Now, I like Patrick Wolf, but I can definitely see why a lot of people would find him incredibly annoying. It's the way he dresses like an Edwardian Shoreditch twat, or that mannerism of tilting his head to one side when he's talking about something, you know, really deep and meaningful, or the way he's such a tortured, gender-ambiguous elfin creature that prowls the dark recesses of his own mind so that we don't have to. BUT he also makes some very brilliant music, things like 'The Magic Position', 'Tristan', 'The Libertine' or 'Bloodbeat'.
Anywho, Patrick's back with a brand new album called Battle, which will be out at some point next Spring. The album features music made with Alec Empire from Atari Teenage Riot, so expect something quite visceral and bordering on the unlistenable (that does rhyme, yes). The album is to be released in a very unique way (yeah, cheers Radiohead!), in that it will be partly funded by the fans who can donate money to the project through Bandstocks, who will then in turn give you money back if the album sells well. In this time of economic uncertainty, will you be investing in an album by an artist who has never cracked the top 40? Give what you can people.
You can watch a little video from Patrick here. Please don't watch it if you dislike Patrick Wolf. It will lead you to enact violent acts upon your person and those around you.
I hope you enjoyed / endured our little countdown of the top 20 albums of 2008. It's funny because it was such an original idea and so far I haven't read any other album countdowns anywhere else. I genuinely believe that we've touched on something pretty unique in the world of music, so that's always nice...
As a way of apologising for the lack of posts recently (I think we all needed a little break, right?), here's the new video by Lily Allen. The song is called 'The Fear' and is a nice little ditty about being famous and being a young lady who is famous and who sees other young ladies who want to be famous but aren't and gets all sarcastic as young ladies can be sometimes, especially famous ones:
She does look a bit like Bjork in the 'It's Oh So Quiet' video, you're right.
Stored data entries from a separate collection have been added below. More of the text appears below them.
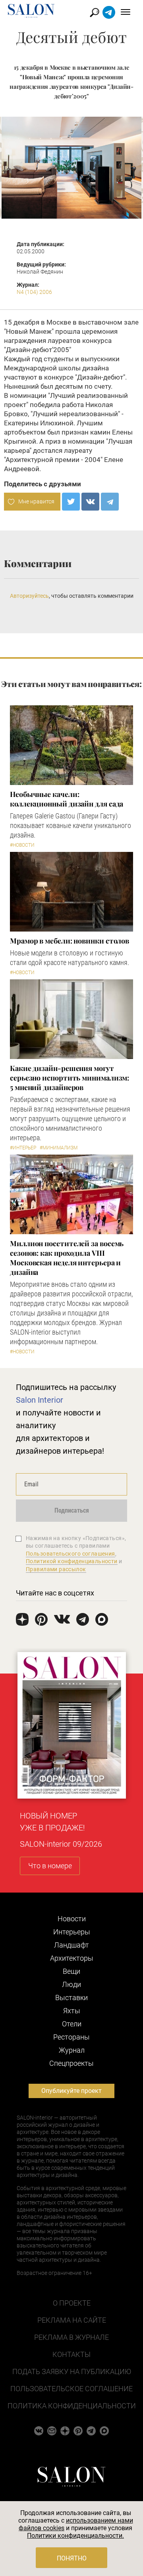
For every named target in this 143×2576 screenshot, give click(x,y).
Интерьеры (71, 1932)
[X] (71, 502)
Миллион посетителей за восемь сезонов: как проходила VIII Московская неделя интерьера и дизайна (67, 1258)
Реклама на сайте (71, 2320)
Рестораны (71, 2037)
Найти (94, 12)
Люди (71, 1984)
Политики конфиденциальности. (75, 2535)
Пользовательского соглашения (70, 1553)
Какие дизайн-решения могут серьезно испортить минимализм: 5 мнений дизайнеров (69, 1077)
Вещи (71, 1971)
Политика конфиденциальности (72, 2406)
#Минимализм (58, 1147)
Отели (71, 2024)
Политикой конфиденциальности (72, 1561)
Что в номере (50, 1866)
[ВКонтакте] (90, 502)
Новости (72, 1918)
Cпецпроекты (71, 2063)
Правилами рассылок (56, 1569)
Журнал (72, 2050)
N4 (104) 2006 (34, 292)
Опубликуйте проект (71, 2090)
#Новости (22, 845)
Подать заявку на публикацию (71, 2371)
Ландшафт (71, 1945)
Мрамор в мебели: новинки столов (69, 940)
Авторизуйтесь (29, 596)
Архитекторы (71, 1958)
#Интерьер (23, 1147)
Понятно (72, 2558)
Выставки (71, 1997)
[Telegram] (110, 502)
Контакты (71, 2354)
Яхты (71, 2010)
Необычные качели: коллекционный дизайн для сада (66, 798)
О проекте (72, 2303)
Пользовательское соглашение (71, 2388)
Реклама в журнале (71, 2337)
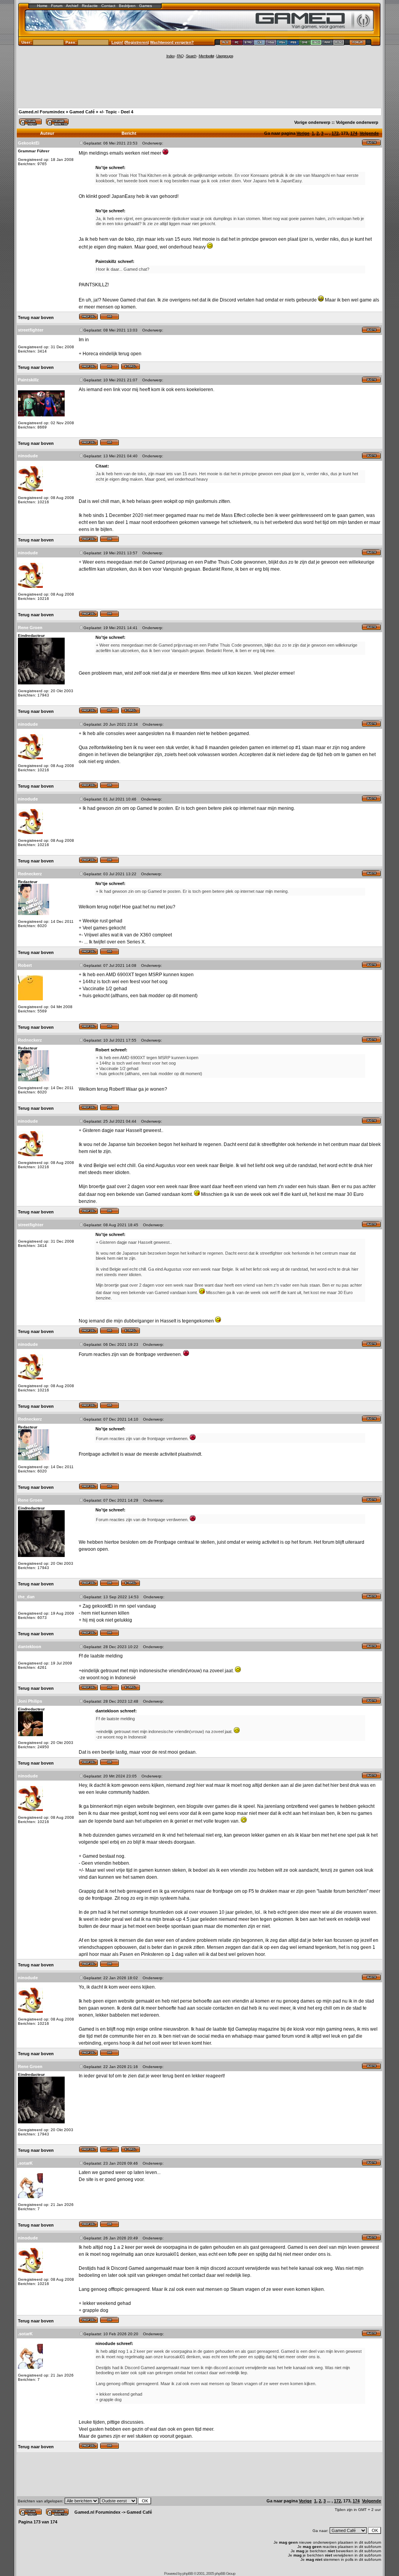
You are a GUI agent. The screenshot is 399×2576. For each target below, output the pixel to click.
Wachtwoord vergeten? (172, 42)
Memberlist (206, 56)
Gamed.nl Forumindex (42, 111)
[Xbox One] (305, 43)
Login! (117, 42)
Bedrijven (127, 6)
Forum (56, 6)
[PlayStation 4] (282, 43)
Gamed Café (82, 111)
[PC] (237, 43)
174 (353, 133)
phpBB (187, 2573)
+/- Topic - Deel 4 (116, 111)
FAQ (180, 56)
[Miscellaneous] (338, 43)
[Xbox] (316, 43)
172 (335, 133)
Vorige (303, 133)
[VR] (259, 43)
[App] (327, 43)
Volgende (369, 133)
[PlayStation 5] (293, 43)
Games (145, 6)
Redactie (90, 6)
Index (170, 56)
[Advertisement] (199, 82)
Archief (72, 6)
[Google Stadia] (248, 43)
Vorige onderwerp (312, 122)
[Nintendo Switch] (271, 43)
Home (42, 6)
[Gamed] (225, 43)
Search (191, 56)
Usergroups (224, 56)
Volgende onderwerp (357, 122)
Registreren (136, 42)
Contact (108, 6)
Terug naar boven (36, 317)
2008 was the year of patience being rewarded. Balding fans of guitar heavyweights AC/DC, Metallica and Guns ‘N Roses all saw their beloved bands release hugely underwhelming albums, a fact that lead fans of the latter to wonder, “what the fuck were you doing for the past fifteen years?” Bristol’s Portishead were guilty of the same tardiness, the difference being that they managed to not only avoid a stale re-hash of former glories, but also expand on a template that had seen a myriad of imitators in their absence. Being the oblique group of people they are, the band chose the industrial, nearly-unlistenable (but still amazing) ‘Machine Gun’ as the first single, a clever way of weeding out anyone expecting to pop Third on at a dinner party. Over the clattering, jackhammer melody sits the band’s true trump card, Beth Gibbon’s unsettling, elastic voice, an instrument so fragile it can feel intrusive just listening to it. Elsewhere, ‘The Rip’ is one of their best songs, transforming from a quiet, folksy intro into a Kraftwerk-esque electronic drone, Gibbon’s voice a thing of unimaginable beauty. Musically, Third acts as a new year zero, trying its hand at everything from prog to acoustic folk to psychedelica. It’s an abrasive, sometimes aggressive album that demands repeated listens, but once you’re hooked that’s it I’m afraid. Game Over.
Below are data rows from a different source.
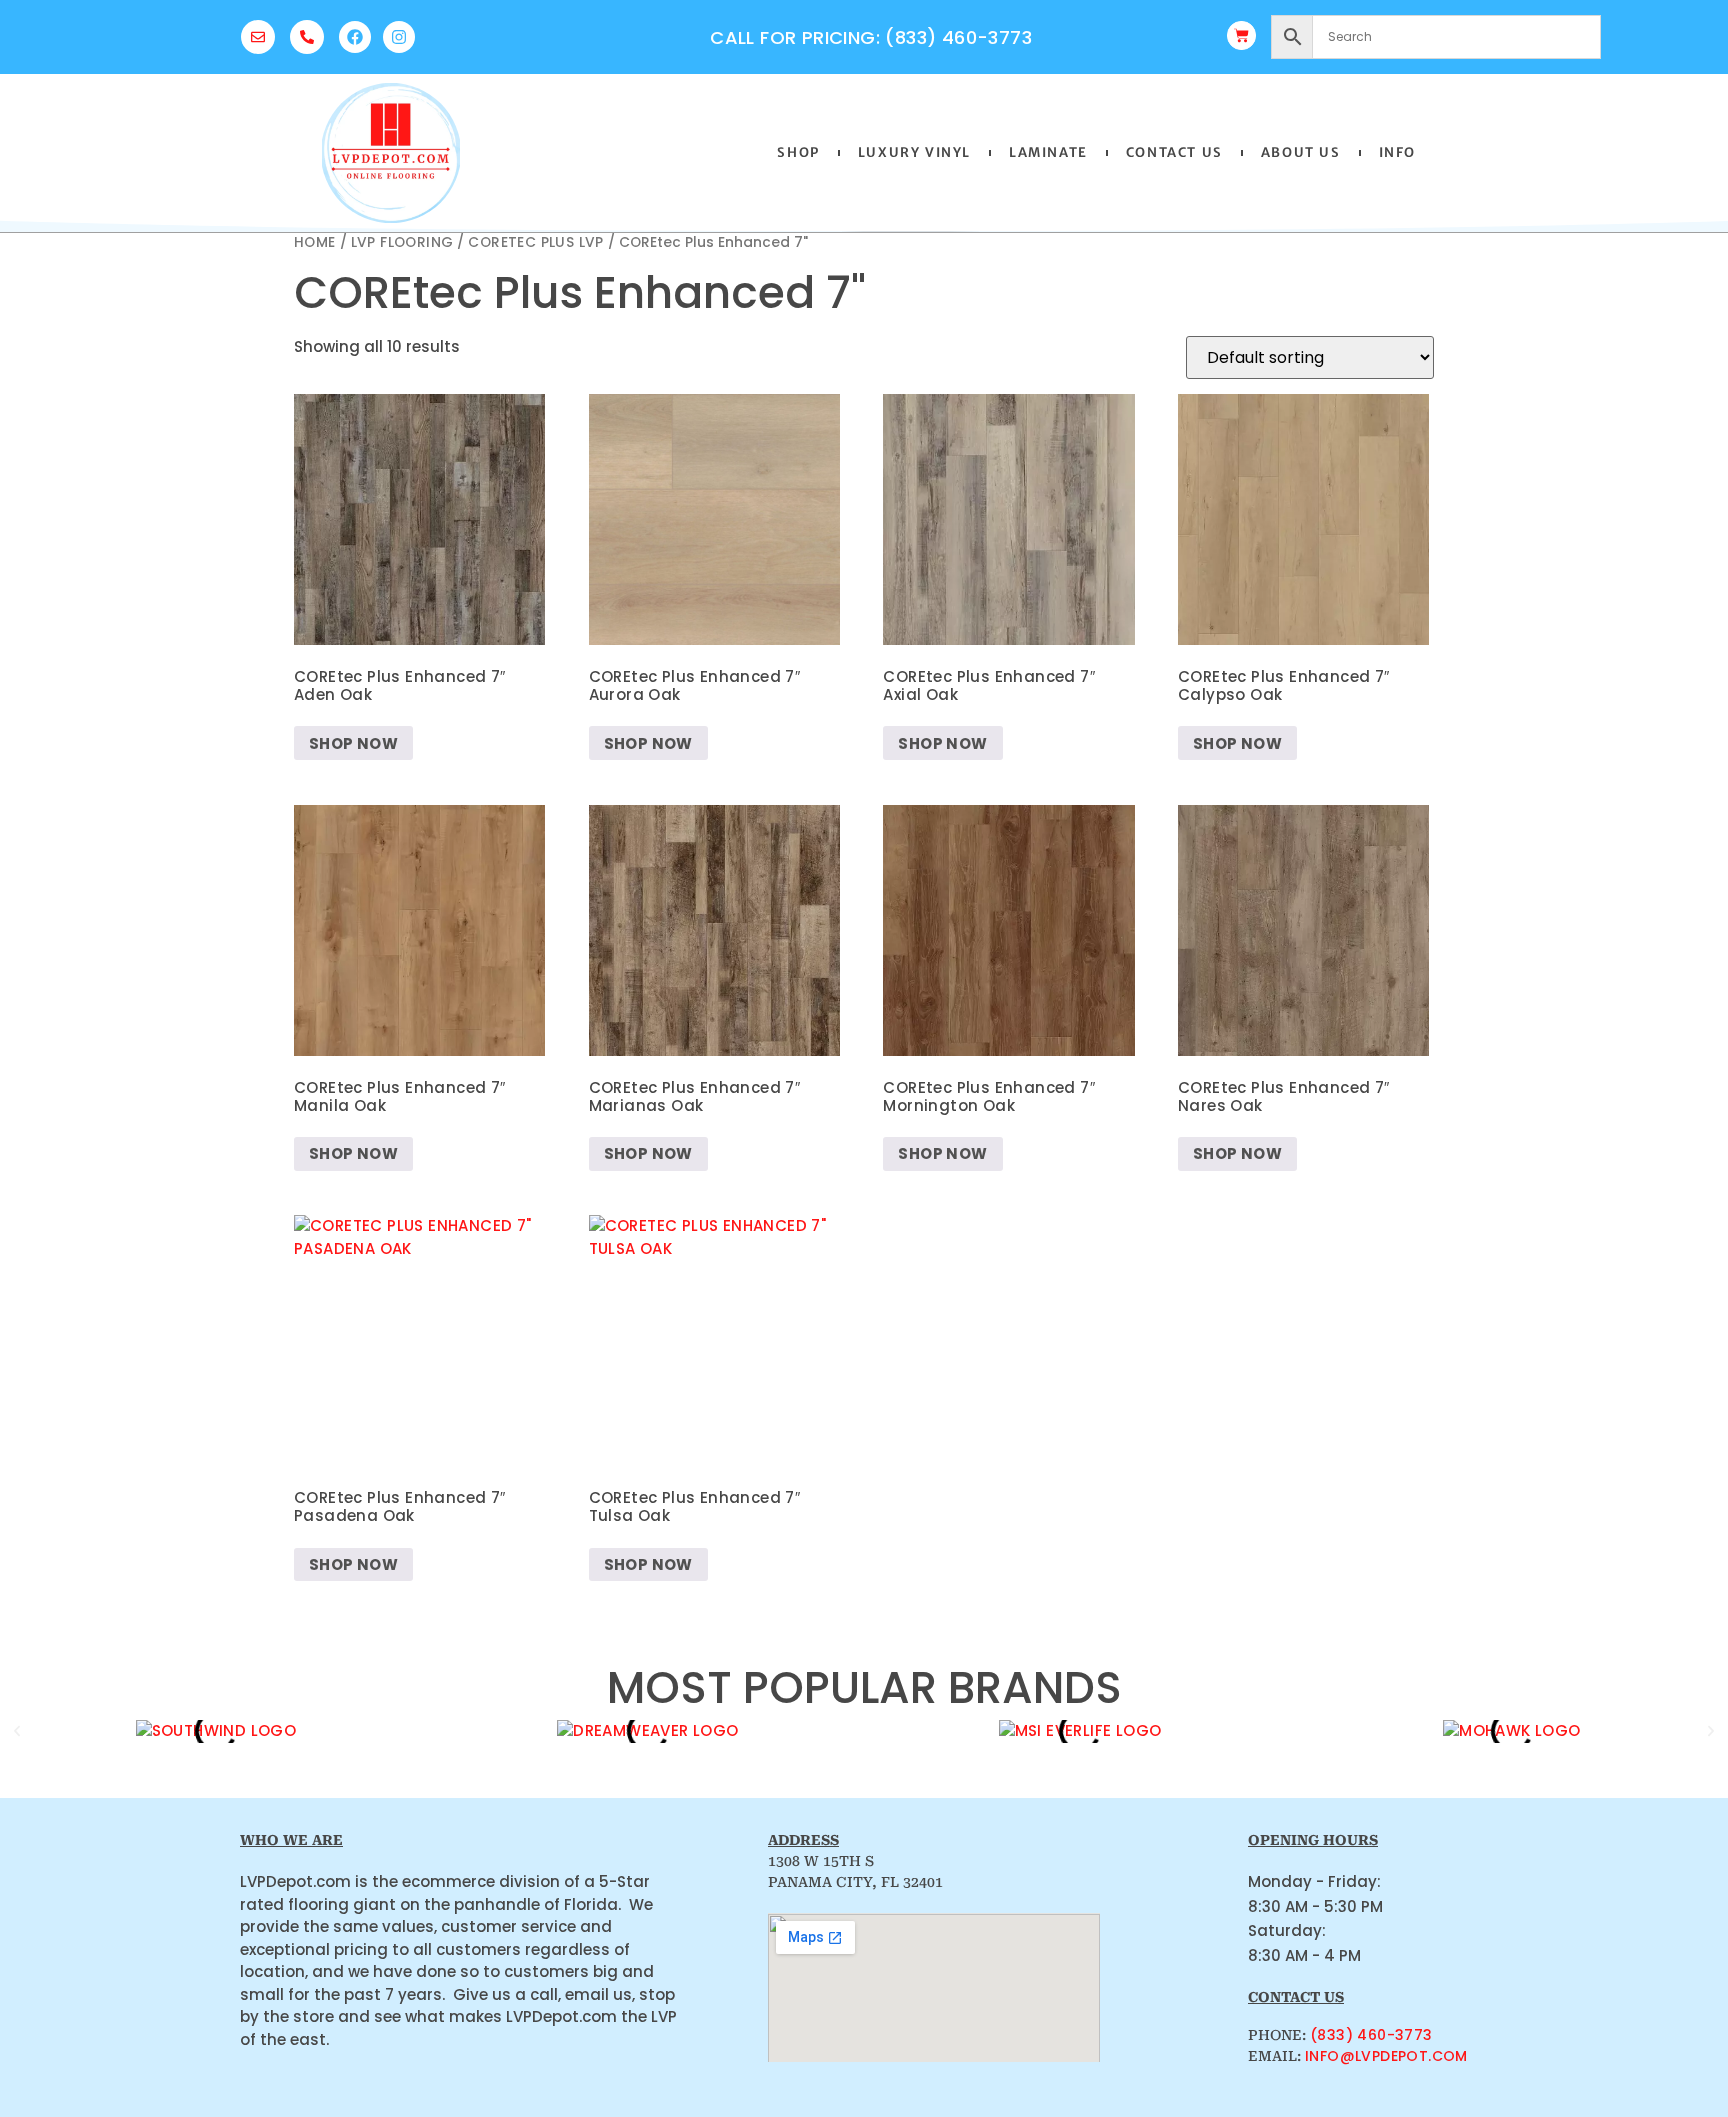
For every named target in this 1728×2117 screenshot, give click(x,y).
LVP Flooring (402, 242)
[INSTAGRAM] (399, 37)
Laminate (1048, 152)
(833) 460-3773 (1371, 2035)
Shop (798, 152)
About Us (1301, 152)
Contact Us (1174, 152)
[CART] (1241, 35)
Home (315, 242)
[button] (17, 1731)
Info (1397, 152)
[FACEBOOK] (355, 37)
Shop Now (353, 743)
Back home in New Zealand Ladyhawke is known by her human name, Pip Brown. Here in Musicsville, Ladyhawke has only gone and made one of the best debut albums in recent years, a collection of songs so deliriously enjoyable the album should come with a free copy of The Bell Jar to bring you back down after it’s finished. It also contains one of the best opening tracks of all time - or at least since Off The Wall – in the shape of ‘Magic’, a song so stupendous that listening to it makes you a better person (even you Rob). Elsewhere, it delivers the synthetic guitar rush of new single ‘My Delirium’, the John Hughes-soundtrack-escapee ‘Back of the Van’ and the synth-heavy ‘Paris Is Burning’, a song so catchy it’s practically illegal (“do, do, do, do, do, do, do, do, doo”). In many ways, Ladyhawke is the perfect pop star; an enigmatic youngster with oodles of talent that manages to take from the past (the odd Stevie Nicks steal here, a homage to the 80s there) and simultaneously hint at the future. Prepare to have your gob well and truly smacked.
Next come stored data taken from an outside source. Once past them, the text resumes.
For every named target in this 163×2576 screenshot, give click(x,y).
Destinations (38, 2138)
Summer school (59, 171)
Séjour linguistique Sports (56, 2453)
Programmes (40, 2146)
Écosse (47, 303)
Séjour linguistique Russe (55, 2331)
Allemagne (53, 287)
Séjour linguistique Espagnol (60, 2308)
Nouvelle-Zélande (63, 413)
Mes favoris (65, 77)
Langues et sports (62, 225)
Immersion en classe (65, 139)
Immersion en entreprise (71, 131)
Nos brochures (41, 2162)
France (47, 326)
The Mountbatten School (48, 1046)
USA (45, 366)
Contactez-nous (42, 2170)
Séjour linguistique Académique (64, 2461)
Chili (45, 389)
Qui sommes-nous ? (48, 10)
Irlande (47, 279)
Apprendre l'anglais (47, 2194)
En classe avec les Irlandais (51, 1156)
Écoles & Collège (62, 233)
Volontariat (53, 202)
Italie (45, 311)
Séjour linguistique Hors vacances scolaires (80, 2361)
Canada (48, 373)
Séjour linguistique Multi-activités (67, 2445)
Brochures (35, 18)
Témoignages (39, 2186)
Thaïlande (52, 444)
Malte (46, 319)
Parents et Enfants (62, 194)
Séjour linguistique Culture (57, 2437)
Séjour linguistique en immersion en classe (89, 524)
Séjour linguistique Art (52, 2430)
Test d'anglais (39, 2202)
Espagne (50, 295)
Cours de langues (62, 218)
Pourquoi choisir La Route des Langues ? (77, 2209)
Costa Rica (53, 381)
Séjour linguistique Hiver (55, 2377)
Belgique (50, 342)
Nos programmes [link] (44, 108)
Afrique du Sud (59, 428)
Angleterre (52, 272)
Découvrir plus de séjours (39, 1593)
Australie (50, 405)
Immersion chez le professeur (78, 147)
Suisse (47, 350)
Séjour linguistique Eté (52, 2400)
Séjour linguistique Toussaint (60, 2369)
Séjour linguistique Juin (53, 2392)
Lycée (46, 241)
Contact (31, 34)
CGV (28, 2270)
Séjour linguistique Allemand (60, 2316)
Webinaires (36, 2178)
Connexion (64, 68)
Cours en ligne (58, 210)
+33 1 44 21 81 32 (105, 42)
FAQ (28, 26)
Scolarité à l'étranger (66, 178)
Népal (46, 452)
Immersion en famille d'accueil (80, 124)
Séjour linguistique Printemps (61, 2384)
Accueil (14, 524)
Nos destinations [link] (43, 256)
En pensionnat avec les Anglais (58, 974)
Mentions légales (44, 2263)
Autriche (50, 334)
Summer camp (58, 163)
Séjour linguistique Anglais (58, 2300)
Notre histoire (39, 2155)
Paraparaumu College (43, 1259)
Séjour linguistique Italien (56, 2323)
For many, TV On The Radio were always going to struggle to eclipse 2006’s dense, prickly Return To Cookie Mountain, an album so good not even David Bowie could ruin it. What they didn’t realise, however, was that the band were only just getting started, Dear Science taking their art rock template and throwing in everything from Prince-esque funk (‘Golden Age’) to stadium rock balladry (well, relatively speaking) on ‘Family Tree’. Ubiquitous producer (and full-time band member) David Sitek buries surprises at every turn, be it the delicious handclaps that pepper the angry ‘Dancing Choose’, or the way Antibalas’ horn parts drive each song to new heights. Though the album appears more accessible on the surface, beneath lies an angry, pissed off core, with duel lead singers Tunde Adebimpe and Kyp Malone taking it in turns to rail against everything from bad leaders to bad women. Too clever by half, Dear Science is an album by a band at the height of their powers, a true testament to what can happen when you question everything.
Much was made of Laura Marling’s age when she first emerged, Bambi-like, onto the music scene this year, as if anyone under the age of twenty making good music was some kind of freak. She also caught people’s attention because unlike many young female singers she didn’t sing in a mockney accent, or wear ball gowns with trainers, or pretend she was from Dalston and not a country pile in Berkshire. At the heart of Alas, I Cannot Swim’s success (it was nominated for this years Mercury Prize don’t you know) is Marling’s voice, an instrument that flits between vulnerability and steely emotion in the blink of an eye. Lyrically, she’s not afraid to deal with big topics, from imminent death on the deceptively jaunty ‘Cross Your Fingers’ to mental illness on ‘My Manic and I’, whilst musically it’s all swooping violins, rollicking drums and on ‘Crawled Out Of The Sea’ a drunken sea-shanty choir. ‘Night Terror’ perhaps sums the album up best, a fragile tail of nightmares that starts at a whisper before gaining in strength and confronting the demons.
Something tells me this isn’t the only album list Fleet Floxes will be appearing in this December. But sometimes an album’s quality is so undeniable – even at Musick, where beards are hugely distrusted - that you have to go with the pack. Fleet Foxes arrived as if from nowhere in 2008 (actually, it was Seattle), fully formed and with little fuss or bluster. So hot was their winning streak that they could afford to dump songs as good as ‘Mykonos’ onto an EP that prefaced their debut album. Not that it mattered, especially with songs as good as ‘White Winter Hymnal’, ‘He Doesn’t Know Why’ and the keening, dramatic ‘Ragged Wood’. Fleet Foxes, the album, is that rare thing; an album that carries with it a knowledge of the musical past (those Beach Boys-esque close harmonies, that autumnal, almost rustic feel), but with an unnerving sense of the present. It’s an album that creates memories, be they imagined or real, of a time spent sat around a campfire with your friends, toasting marshmallows and drinking beer. Whilst other bands tie themselves in knots trying to create genuine emotion and ‘vibe’- hello Arcade Fire – Fleet Foxes manage it first time.